多田等観著『チベット』(岩波新書、1942年、特装版1982年)。多田等観は僧侶、仏教学者。1890年に生まれ、1967年に没した。明治末から大正にかけてチベットに入り、ダライ・ラマ13世の庇護の下、同地のセラ寺でチベット仏教を修めた。日本への帰国に際して貴重な仏典、文献を多数持ち帰った。
多田等観著『チベット』(岩波新書、1982年)。
「序」にこの本が執筆された経緯が記されている。
私は明治四十四年五月、京都を訪れた西藏の僧正デトル師に就いて始めて西藏語を學んだ。そして、翌四十五年一月には、この僧正に同行して印度に渡った。ヒマラヤ山中で、當時、佛蹟巡拝のため印度に錫を駐めてゐた西藏國王ダライラマ第十三世に謁見し、西藏入國の希望を述べて、認可と便宜の提供とを得た。 ダライラマと僭正とが歸國した後、ダーヂリンに在って拉薩の貴人について専心西藏語の學修を繼續した。 一ケ年半に及ぶ準備が終ると、大正二年七月、私はブータン國を通り、炎暑と戰ひ、ヒマラヤの山險を越え、地方民の迫害を忍び、英國官憲の妨碍を冒して、西藏入國を決行し、約三十五日にして首都拉薩に到著した。

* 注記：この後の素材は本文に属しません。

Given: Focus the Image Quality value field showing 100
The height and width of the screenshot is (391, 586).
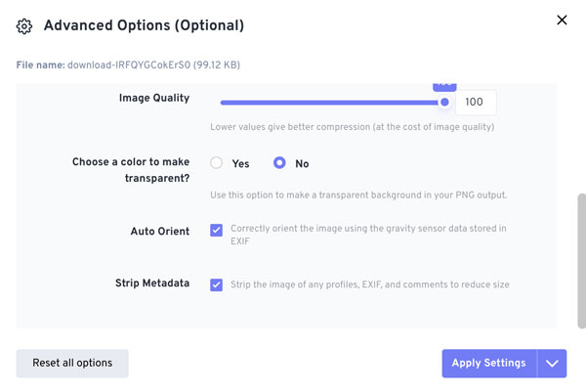Looking at the screenshot, I should point(475,102).
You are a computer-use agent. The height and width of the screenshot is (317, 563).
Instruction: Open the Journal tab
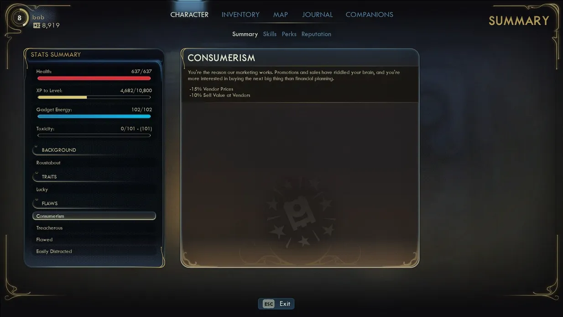[x=317, y=15]
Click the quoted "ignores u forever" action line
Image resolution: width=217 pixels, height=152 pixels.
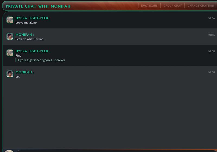42,60
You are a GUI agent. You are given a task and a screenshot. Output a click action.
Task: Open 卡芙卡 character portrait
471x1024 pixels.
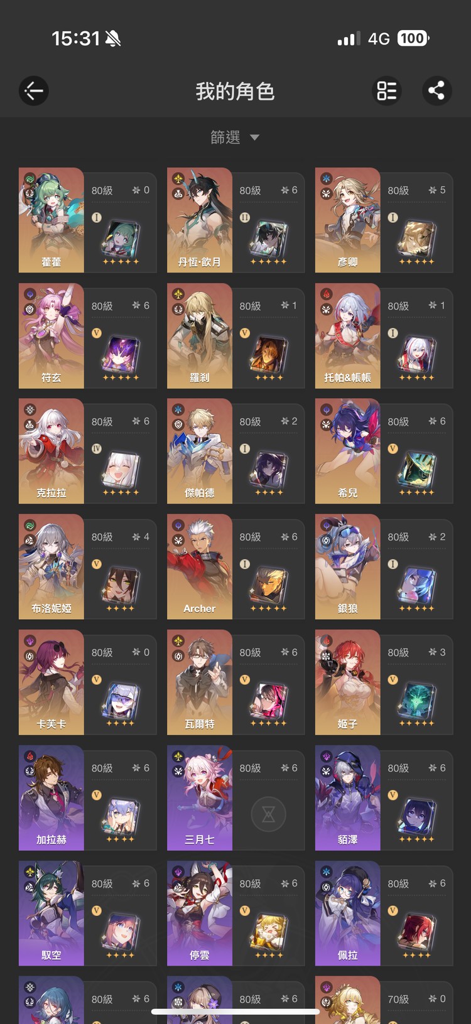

それから聞もなくラマ教の寺院に入った。爾來十年間、私は僧院に起居し、ラマ教の研究に没頭し、その實際的な生活を體験した。大正十二年春、許を得て再び印度に出でて歸朝したのである。 在藏中に、親しく見聞した實情を基礎に、勧められるまゝに國情の一般を敘述したのが本書である。
ときどきチベット仏教に関する本を読む。本書もそうした一冊。多田等観はこの時期のチベット仏教と最も深い係わりを持った日本人ではないかと思う。